# Can I leave the UK and return whilst on a six month visitor visa?



## KtO (Mar 13, 2013)

Hi Everyone,

I just have a question about the visitor visa that was issued to me by UKBA. Just quickly, I was on a two year working holiday visa. Upon expiration of that visa I left the UK and returned the following day. I was well prepared with paperwork pertaining to my bank accounts, ownership of my property back in Australia, a return flight home and a letter from my employer in Oz stating that I am still employed and will be returning to work this year. 

After much deliberation I was granted a visitor visa for 6 months stamped "Leave to enter for/until six months." Whilst stamping my passport the border agency officer said to me, "Don't try to leave and come back again because you won't be let in." I am not sure if the border agency officer meant that I could not return if I left during the 6 months (while that visa was valid) or if she meant after 6 months don't try and come back on another 6 month visa.Herein lies my problem and here is where I think I may be 'pushing the friendship' with UKBA so to speak. My friend booked a 3 night trip to Italy in April for both of us which I would really like to go on.

So the question is, am I able to leave and return to the UK with this visitor visa? Is it likely I will encounter problems at the border even though I have a 6 month stamp in my passport?

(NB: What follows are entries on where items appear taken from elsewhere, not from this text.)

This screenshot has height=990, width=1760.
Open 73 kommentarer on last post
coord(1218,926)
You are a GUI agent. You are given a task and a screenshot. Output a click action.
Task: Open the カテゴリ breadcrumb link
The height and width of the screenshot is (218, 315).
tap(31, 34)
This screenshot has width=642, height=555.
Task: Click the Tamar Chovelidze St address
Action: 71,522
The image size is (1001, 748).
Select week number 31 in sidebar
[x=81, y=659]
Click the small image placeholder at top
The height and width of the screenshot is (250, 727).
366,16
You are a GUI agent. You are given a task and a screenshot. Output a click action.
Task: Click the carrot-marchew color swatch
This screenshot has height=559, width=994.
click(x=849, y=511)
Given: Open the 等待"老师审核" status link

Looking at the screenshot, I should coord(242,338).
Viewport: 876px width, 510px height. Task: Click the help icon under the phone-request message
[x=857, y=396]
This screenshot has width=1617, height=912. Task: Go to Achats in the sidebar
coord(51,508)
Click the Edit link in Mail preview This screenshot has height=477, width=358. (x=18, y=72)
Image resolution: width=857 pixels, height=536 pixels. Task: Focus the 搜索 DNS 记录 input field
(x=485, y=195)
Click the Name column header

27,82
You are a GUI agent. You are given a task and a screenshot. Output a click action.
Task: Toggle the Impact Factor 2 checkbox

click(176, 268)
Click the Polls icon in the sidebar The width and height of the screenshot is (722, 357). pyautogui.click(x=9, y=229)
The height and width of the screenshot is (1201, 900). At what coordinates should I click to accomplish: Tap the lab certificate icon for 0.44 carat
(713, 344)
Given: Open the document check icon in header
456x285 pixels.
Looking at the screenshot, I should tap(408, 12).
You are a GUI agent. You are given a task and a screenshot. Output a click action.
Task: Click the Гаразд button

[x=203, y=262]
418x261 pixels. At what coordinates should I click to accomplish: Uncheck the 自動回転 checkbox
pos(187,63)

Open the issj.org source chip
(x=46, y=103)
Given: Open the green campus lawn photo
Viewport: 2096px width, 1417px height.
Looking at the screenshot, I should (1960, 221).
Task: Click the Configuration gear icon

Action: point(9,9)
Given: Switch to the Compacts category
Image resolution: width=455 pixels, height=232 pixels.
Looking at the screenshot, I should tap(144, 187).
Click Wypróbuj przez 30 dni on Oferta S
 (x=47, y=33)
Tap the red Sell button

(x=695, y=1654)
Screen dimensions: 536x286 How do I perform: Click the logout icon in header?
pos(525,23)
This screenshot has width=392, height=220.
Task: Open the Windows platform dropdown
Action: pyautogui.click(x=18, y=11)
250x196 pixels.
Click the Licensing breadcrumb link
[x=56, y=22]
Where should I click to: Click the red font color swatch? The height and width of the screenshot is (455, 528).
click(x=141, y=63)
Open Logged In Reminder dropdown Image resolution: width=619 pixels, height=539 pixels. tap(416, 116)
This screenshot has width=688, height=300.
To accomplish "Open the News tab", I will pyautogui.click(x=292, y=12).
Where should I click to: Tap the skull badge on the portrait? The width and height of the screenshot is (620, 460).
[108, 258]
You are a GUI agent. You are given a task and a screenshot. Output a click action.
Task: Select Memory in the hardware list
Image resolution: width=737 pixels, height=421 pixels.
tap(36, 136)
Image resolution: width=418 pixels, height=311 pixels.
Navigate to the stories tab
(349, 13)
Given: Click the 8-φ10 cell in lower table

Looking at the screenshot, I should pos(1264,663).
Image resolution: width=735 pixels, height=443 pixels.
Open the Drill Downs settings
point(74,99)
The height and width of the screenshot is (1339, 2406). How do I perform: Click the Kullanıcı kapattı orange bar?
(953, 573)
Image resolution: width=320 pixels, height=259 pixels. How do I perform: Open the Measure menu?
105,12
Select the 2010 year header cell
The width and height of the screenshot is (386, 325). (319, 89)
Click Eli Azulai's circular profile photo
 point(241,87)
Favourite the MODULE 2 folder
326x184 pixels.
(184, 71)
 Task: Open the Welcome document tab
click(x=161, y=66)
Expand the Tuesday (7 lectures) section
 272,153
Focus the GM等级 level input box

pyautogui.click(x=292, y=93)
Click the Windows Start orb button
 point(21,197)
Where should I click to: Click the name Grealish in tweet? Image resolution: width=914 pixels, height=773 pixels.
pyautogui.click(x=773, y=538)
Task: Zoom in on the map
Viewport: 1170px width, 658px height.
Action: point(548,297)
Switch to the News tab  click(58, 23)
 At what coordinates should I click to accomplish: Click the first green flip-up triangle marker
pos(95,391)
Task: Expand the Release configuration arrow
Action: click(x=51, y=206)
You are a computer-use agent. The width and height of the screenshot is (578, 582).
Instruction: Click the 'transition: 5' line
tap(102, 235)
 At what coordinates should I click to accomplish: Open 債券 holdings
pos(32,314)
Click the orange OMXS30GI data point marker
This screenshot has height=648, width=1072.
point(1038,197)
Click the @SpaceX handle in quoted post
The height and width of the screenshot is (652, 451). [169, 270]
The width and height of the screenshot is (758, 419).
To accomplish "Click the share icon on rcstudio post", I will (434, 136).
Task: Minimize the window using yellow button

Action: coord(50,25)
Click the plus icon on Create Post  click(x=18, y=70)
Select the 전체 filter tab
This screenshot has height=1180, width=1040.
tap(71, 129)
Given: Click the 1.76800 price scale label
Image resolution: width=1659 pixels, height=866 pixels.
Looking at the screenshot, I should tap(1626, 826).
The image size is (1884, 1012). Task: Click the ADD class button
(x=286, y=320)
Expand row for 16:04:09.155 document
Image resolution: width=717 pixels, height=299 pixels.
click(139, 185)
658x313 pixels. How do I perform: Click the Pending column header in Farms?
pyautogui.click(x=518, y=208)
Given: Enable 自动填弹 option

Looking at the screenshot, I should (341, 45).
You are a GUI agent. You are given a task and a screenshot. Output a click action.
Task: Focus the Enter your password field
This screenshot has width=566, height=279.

I've trawlled this site and the UKBA website and couldn't find a definitive answer so any help with this would be greatly appreciated. And I hope this has made sense!

Kind regards,
KtO


----------



## nyclon (Apr 3, 2011)

KtO said:


> Hi Everyone,
> 
> I just have a question about the visitor visa that was issued to me by UKBA. Just quickly, I was on a two year working holiday visa. Upon expiration of that visa I left the UK and returned the following day. I was well prepared with paperwork pertaining to my bank accounts, ownership of my property back in Australia, a return flight home and a letter from my employer in Oz stating that I am still employed and will be returning to work this year.
> 
> ...


No. You won't be able to return with the visitor visa that is currently in your passport. It is only good while you remain in the UK. Once you leave the UK that visa is terminated and you must reapply again at the border and from your previous encounter, it seems unlikely that you would be allowed in.


----------